Öyle enteresan bir zamandayız ki, tarih yapmak isteyen bir kişi kolaylıkla sanal ağlara girip zamanda geriye ve ileriye doğru giden bir yapay tarih bile yapmaya kalkışmaktadır adeta. Sanal suikastçıların, çelmecilerin, şantajcıların, sabotajcıların ve hiçleyicilerin gezindiği matrix bir dünyadan bahsediyoruz. Bedeni farklı bir boyutta ya da ortamda olmasına rağmen kendisini farklı sosyal rollerde olduğunu zannettirmeyi mümkün kılan dijital ağların hükümran olduğu çılgın bir çağın orta yerindeyiz.

Matrix denilen yapay bir dünyada kendisinin gerçek bir hayat yaşadığını zanneden kimselerin yaygınlaştığı böyle bir zamanda nesnel gerçek olan şey yabancı bir madde gibi algılanmaktadır.
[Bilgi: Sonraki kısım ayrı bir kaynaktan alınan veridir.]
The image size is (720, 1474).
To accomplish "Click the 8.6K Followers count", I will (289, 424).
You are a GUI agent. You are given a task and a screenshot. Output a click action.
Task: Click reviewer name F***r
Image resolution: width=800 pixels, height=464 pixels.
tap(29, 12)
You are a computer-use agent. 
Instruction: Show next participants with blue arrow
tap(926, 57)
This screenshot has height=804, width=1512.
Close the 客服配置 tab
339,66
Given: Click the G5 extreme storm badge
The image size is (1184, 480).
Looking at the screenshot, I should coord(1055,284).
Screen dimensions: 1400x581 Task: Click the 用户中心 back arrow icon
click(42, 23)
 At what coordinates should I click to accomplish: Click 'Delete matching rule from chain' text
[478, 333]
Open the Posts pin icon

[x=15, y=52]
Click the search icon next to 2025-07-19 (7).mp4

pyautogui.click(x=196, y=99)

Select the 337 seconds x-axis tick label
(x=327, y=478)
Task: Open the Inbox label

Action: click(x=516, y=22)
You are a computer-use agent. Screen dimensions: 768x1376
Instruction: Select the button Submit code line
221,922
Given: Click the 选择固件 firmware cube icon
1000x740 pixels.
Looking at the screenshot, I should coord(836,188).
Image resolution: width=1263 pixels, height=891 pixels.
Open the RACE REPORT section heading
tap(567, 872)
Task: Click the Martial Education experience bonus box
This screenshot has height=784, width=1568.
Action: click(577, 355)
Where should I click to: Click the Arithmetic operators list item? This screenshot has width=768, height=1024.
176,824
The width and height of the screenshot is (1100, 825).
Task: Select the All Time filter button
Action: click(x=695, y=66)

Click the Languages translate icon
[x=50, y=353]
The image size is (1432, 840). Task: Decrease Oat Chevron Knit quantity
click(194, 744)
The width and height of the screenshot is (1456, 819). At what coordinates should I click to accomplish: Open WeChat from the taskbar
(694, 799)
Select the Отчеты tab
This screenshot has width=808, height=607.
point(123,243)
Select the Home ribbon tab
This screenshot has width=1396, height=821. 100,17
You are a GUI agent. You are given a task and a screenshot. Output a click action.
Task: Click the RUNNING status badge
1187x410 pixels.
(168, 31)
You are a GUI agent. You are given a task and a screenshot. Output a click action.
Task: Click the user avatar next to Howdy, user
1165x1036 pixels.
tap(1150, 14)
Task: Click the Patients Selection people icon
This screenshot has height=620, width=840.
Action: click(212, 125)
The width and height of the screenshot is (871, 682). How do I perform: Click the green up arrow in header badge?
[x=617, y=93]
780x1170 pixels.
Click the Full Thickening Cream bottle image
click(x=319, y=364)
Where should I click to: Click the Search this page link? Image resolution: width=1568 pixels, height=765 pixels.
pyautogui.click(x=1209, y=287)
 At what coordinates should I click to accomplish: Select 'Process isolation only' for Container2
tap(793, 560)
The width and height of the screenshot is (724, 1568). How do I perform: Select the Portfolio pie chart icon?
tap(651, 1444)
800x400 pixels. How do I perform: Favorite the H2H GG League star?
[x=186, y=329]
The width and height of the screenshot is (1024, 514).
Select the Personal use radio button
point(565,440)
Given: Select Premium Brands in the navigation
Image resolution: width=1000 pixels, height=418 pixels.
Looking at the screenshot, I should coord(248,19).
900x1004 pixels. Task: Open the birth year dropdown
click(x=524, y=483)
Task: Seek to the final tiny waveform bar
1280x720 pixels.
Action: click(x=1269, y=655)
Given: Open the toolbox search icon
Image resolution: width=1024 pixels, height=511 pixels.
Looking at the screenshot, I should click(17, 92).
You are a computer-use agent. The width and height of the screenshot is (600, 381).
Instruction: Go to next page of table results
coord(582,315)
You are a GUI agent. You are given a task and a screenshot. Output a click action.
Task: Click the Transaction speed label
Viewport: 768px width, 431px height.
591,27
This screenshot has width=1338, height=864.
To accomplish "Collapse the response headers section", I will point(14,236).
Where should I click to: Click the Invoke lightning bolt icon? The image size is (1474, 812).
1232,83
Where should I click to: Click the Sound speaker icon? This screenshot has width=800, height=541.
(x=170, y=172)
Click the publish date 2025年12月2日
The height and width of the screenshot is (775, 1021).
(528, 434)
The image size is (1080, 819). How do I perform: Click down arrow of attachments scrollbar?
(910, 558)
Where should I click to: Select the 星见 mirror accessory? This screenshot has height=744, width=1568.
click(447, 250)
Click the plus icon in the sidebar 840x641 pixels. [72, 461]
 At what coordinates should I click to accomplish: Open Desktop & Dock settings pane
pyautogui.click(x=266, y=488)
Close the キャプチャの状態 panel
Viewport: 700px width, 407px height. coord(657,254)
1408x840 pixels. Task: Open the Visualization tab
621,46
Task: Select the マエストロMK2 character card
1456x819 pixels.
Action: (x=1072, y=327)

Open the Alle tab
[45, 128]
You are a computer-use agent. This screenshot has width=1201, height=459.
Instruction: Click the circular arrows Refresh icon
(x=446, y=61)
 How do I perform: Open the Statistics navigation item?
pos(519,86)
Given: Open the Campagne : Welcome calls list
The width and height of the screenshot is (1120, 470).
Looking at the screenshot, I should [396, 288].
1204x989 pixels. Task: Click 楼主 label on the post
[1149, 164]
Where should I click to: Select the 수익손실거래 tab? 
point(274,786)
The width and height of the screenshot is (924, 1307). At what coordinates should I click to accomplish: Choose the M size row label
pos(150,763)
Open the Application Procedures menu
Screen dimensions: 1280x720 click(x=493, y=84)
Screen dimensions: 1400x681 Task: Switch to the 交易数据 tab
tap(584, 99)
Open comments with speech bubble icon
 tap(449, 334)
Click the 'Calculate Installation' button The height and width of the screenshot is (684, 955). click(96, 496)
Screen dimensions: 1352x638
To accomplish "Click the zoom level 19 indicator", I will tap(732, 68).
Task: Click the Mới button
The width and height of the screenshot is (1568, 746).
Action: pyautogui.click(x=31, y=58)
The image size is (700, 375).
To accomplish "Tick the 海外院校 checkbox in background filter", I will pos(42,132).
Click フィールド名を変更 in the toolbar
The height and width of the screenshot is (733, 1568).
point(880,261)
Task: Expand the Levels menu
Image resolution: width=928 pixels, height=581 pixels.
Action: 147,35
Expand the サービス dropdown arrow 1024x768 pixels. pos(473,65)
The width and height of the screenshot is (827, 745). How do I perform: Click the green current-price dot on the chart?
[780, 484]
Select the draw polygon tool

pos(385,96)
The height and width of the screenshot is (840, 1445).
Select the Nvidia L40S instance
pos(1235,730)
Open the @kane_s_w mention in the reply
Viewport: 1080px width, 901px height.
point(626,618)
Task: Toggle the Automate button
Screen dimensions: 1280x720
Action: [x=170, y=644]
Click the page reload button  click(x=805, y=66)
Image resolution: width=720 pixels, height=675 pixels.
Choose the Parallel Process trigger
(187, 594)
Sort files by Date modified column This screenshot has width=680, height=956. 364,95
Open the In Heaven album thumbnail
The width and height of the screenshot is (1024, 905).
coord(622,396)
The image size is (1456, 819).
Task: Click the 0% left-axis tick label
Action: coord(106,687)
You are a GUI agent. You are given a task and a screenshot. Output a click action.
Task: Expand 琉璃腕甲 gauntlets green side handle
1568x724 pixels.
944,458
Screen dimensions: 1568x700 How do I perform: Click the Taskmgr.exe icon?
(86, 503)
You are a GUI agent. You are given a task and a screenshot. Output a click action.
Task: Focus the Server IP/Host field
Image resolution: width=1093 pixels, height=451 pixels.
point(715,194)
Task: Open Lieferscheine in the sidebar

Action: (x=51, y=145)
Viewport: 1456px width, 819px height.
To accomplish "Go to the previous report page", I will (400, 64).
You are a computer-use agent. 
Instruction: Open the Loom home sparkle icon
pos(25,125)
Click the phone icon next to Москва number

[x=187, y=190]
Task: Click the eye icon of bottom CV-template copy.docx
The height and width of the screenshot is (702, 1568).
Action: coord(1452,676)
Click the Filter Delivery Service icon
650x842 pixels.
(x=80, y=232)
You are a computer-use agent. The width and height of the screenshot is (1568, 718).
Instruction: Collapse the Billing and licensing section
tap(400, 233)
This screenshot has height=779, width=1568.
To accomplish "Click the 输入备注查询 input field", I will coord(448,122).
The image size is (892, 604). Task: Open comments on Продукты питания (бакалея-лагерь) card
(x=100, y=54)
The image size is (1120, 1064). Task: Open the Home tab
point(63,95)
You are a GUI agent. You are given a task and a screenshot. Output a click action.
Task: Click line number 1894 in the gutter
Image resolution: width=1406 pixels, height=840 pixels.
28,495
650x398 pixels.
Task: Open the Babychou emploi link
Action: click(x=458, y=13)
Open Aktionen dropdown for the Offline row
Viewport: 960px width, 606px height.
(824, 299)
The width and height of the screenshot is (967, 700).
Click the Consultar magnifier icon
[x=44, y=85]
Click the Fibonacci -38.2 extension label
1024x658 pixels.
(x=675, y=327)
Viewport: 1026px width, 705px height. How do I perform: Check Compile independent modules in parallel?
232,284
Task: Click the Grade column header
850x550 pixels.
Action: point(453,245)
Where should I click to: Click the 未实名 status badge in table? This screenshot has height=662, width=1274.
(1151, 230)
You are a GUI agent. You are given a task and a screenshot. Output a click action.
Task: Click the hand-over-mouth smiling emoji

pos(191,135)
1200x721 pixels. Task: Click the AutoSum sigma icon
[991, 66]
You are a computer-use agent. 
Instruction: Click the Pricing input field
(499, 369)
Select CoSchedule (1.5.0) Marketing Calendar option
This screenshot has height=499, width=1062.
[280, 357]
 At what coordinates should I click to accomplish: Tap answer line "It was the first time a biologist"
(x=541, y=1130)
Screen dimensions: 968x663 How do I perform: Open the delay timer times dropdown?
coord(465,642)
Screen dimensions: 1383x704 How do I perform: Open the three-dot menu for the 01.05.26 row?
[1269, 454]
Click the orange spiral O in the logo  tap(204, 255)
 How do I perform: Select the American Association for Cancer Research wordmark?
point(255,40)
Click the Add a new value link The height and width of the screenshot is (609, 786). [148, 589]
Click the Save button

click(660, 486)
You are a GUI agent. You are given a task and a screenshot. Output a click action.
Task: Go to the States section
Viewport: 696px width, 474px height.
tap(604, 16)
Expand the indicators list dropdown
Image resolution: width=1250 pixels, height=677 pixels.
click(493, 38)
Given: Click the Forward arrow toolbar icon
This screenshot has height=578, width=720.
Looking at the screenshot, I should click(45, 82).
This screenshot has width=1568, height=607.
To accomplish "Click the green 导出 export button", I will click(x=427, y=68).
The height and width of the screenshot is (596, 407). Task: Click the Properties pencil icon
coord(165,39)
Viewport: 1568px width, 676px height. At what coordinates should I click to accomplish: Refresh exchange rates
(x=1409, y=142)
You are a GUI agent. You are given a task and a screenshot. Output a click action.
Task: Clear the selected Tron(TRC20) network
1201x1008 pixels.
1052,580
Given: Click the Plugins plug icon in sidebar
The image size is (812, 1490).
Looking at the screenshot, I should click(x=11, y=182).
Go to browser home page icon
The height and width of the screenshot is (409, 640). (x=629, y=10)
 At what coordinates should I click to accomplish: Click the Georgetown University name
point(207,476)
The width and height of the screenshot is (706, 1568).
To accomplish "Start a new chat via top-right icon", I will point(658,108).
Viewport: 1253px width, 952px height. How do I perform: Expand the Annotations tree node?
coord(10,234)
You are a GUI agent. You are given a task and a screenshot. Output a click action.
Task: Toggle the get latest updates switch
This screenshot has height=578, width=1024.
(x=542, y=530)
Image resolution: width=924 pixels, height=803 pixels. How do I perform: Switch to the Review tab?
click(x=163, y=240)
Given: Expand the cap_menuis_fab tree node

Matrix gezegeninin bağımlı sakinlerinin içinde ego patlaması sonucu yaşanan devrimci aydın düşmanlığının bir nedeni de yarasaların ışığa düşman olduğu gibi nesnel gerçekliğe düşman olmalarıdır. Gerçek hayatta küçüldükçe sanal alemde büyüyen bir insana, orada hissettiği şeylerin fiziksel gerçeklikle alakalı olmadığını, aksine elektronik iletkenlerin beyinde yarattığı illüzyonlardan ibaret olduğunu kanıtlamak kolay bir iş değildir. Çünkü burada bireyin nesnel gerçeklik algısı ile hayali algısı arasındaki ayrım birbirine karışarak ortadan kalkmıştır. Dış dünya ve dolayısıyla madde olmadan algıların oldukça gerçekmiş gibi yaşanmasına neden olan dijital teknolojik alandaki 3D benzeri gelişmeler insan topluluklarını birer biyolojik posaya çevirmektedir. Bilgisayar yardımıyla sağlanan üç boyutlu görüntüler ile yapay ya da arttırılmış gerçeklik üretilebilmekte ve bireyin gerçekte olmadığı halde kendisinin gerçek bir dünyada olduğu kanısı sağlanabilmektedir. Madde olmadan o maddeye dair duyumsamalarımızın taklidîni bizlere yaşatabilen, yani beş duyu organımızı aynı anda kandırabilen makinelerin varlığı bir uyur gezer çağının yürüteçleri olarak durmadan çalışmaktadırlar.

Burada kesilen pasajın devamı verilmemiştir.